Уже после, когда она мыла за собой посуду, к ней подошли Давид и седоволосый старец.
— Как ты себя чувствуешь? — спросил дружинник.
— Сносно. Вы поговорить хотели? Пойдемте в дом, — ответила Ефросинья.
Лишь прикрылась деревянная дверь, отрезая избушку от летнего зноя, как Давид развернулся и без вступления выдал:
— Я согласен взять тебя в жены!
Ефросинья удивлённо приподняла брови. Ни в какие «жены» она не метила.
— С чего это вдруг? — вопрос был полон скепсиса.
— С того, что я дал клятву выполнить любое твое желание и не исполнил.
— И в качестве сатисфакции решил на мне жениться? — Сказать, что она была удивлена — ничего не сказать. Столько лет изучать быт и культурные особенности и всё равно не понимать, что в головах творится у средневекового человека, было обидно.
— Что? — не понял Давид.
Фрося вздохнула. Удивилась, разнервничалась, вот и не уследила за речью.
— Это латынь. Удовлетворение за оскорбление чести и достоинства. Не переживай, я не обижена и не расстроена, поэтому жениться на мне не нужно, — подытожила Фрося, полагая разговор на этом завершенным.

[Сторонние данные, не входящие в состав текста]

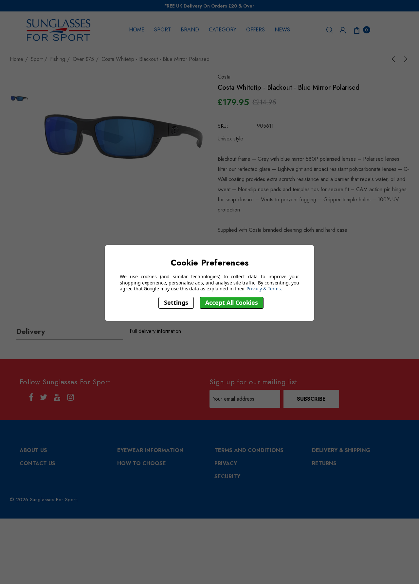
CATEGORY (222, 29)
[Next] (404, 59)
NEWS (282, 29)
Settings (176, 303)
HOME (136, 29)
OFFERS (255, 29)
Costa (224, 77)
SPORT (162, 29)
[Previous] (394, 59)
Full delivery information (155, 331)
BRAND (190, 29)
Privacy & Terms (263, 288)
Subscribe (311, 399)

Но не тут-то было. Давид услышал, что девица, до этого прямо озвучившая свое намерение, теперь заартачилась. И понял: обиделась той сложной женской обидой, в которой нет ни смысла, ни толку. Одна пылкость. Точно ведь гордая: украшения не взяла, да и сейчас смотрит, словно насмехается. Мол, «куда ты, князь, денешься, раз парша твоя снова по телу разошлась?!» Ладно, справится, задобрит.
— А не сама ли ты, девица, когда лечила меня, пожелала женой моей стать? — ласково спросил Давид и замер, глядя на расширяющиеся от удивления глаза знахарки.
— Слушай, воин, я тебя дёгтем да серой лечила, а не мухоморами. С чего разум помутился тогда?
Давид нахмурился, посмотрел на Отца Никона, ища поддержки. Но тот лишь стоял с отрешенно, скрестив руки на груди. Всем видом своим выказывая, что заварившему кашу её и расхлёбывать.
— Ефросинья, — взял всё же себя в руки сотник, — ты, когда мазь наносить собиралась, сказала, чтоб я женился на тебе. После сшила рубаху. И тогда перед отъездом я прямо спросил, чего ты хочешь, то ты снова ответила, чтоб забрал тебя. И от виры отказалась. Всем известно, что то, что требует ведьма за лечение, надо дать, иначе проку не будет. Только хуже.
Фрося задумалась. Да, у них определенно намечался брак. Но брак этот был во взаимопонимании. Так себе, если честно, начало семейной жизни. Она бы даже посмеялась над ситуацией, не происходи это непосредственно с ней.
— Давид, в самом начале это была шутка. Ты так бойко возмущался, что я не жена тебе, что не ответить было просто невозможно. Рубашку просто нужно было сшить, и никакого сакрального смысла в том не было. А увезти я себя просила, потому что уже на стену готова была лезть от одиночества. Не привыкла я как-то без людей жить. Но замуж я за тебя не хочу.
Сотник схватил ртом воздух.
— Но я клятву дал…в храме, — ответил он, чтобы не молчать.
— Мне ты клятвы не давал, брать меня в жены я не просила. Да и не подхожу я тебе, вот совсем! — Ефросинья почувствовала, что из глубин сознания поднимается досада. В первую очередь на себя. Давид ей понравился, собой то можно быть честной, но патриархальная семья Средневековой Руси — это не семейная ячейка, где самое страшное — неустойка за расторжение брачного договора в одностороннем порядке. Да и страшно связывать свою жизнь с кем бы то ни было. Да и странно все это. Зачем знатному воину Яга с опушки?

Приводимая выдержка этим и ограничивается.